— Start of Material provided —

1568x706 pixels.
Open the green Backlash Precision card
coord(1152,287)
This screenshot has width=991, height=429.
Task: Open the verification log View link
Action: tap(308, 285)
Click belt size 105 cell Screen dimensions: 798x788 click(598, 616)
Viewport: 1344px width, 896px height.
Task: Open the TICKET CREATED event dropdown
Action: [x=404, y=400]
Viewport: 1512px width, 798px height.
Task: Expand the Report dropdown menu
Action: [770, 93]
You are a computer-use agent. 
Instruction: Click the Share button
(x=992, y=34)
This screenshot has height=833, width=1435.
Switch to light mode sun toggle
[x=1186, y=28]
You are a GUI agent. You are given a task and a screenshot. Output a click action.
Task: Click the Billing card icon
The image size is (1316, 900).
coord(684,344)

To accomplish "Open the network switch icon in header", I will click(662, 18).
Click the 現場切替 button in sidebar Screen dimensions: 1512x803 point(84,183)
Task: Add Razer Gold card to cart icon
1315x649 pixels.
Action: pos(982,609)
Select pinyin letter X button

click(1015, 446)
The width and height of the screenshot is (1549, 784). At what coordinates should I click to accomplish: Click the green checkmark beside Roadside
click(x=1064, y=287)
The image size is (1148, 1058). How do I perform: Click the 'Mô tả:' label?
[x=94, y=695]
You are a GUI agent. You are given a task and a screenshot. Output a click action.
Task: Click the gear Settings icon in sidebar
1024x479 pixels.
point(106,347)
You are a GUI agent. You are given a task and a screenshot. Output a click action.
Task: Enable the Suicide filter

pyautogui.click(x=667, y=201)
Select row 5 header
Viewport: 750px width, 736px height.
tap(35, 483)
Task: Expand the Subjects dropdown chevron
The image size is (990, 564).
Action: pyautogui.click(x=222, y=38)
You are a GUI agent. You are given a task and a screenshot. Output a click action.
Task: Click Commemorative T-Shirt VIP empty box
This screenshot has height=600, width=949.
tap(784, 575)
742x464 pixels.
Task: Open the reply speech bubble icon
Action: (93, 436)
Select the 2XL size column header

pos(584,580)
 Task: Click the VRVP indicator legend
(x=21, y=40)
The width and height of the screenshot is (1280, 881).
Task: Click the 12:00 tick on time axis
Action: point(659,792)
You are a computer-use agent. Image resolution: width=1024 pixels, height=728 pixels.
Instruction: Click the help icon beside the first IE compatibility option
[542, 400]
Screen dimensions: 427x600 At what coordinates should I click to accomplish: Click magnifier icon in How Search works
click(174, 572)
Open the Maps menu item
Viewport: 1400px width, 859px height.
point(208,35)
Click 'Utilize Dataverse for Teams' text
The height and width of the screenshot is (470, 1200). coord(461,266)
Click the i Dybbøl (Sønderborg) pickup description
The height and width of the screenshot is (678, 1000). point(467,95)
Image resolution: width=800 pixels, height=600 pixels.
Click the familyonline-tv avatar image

— End of Material provided —

- **Task prompt**: How many lines in the entries above contain the word "Expand"? Capitalization matters; reply with the number alone.

- **Exercise result**: 2